This wasn’t like before, when her family had thrown her from her home. At least then she’d had somewhere to go. She’d had a plan. Not one of her choosing, but she’d known what she was supposed to do and when she was supposed to do it. Now she had two dresses, one coat, eleven pounds, and no prospects save prostitution.

And she could not do that. Dear God, she couldn’t. She’d given herself too freely once before, and she would not make the same mistake twice. And it would be far, far too cruel to have to submit to a stranger when she’d stopped Daniel before they had completed their union.

She’d said no because . . . She wasn’t even sure. Habit, possibly. Fear. She did not want to bear an illegitimate child, and she did not want to force a man into marriage who would not otherwise choose a woman like her.

But most of all, she’d needed to hold onto herself. Not her pride, exactly; it was something else, something deeper.

Her heart.

It was the one thing she still had that was pure and utterly hers. She had given her body to George, but despite what she had thought at the time, he had never had her heart. And as Daniel’s hand had gone to the fastening of his breeches, preparing to make love to her, she had known that if she let him, if she let herself, he would have her heart forever.

But the joke was on her. He already had it. She’d gone and done the most foolish thing imaginable. She had fallen in love with a man she could never have.

Daniel Smythe-Smith, Earl of Winstead, Viscount Streathermore, Baron Touchton of Stoke. She didn’t want to think about him, but she did, every time she closed her eyes. His smile, his laugh, the fire in his eyes when he looked at her.

She did not think he loved her, but what he felt must have come close. He had cared, at least. And maybe if she’d been someone else, someone with a name and position, someone who didn’t have a madman trying to kill her . . . Maybe then when he had so foolishly said, “What if I married you?” she would have thrown her arms around him and yelled, “Yes! Yes! Yes!”

But she didn’t have a Yes sort of life. Hers was a series of Noes. And it had finally landed her here, where she was finally as alone in body as she had been for so many years in spirit.
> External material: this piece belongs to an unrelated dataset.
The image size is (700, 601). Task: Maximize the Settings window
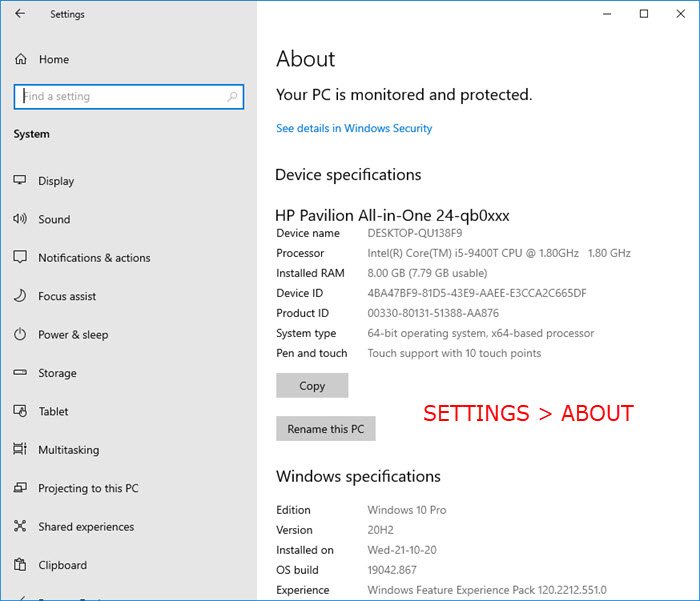click(644, 14)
Her stomach let out a loud groan, and Anne sighed. She’d forgotten to buy supper before coming back to her boardinghouse, and now she was starving. It was probably for the best; she was going to have to make her pennies last as long as she could.

Her stomach rumbled again, this time with anger, and Anne abruptly swung her legs over the side of the bed. “No,” she said aloud. Although what she really meant was yes. She was hungry, damn it, and she was going to get something to eat. For once in her life she was going to say yes, even if it was only to a meat pasty and a half pint of cider.

She looked over at her dress, laid neatly over her chair. She really didn’t feel like changing back into it. Her coat covered her from head to hem. If she put on some shoes and stockings and pinned up her hair, no one would ever know she was out in her nightgown.

She laughed, the first time she’d made such a sound in days. What a strange way to be wicked.

A few minutes later she was out on the street, making her way to a small food shop she passed every day. She’d never gone inside, but the smells that poured forth every time the door opened . . . oh, they were heavenly. Cornish pasties and meat pies, hot rolls, and heaven knew what else.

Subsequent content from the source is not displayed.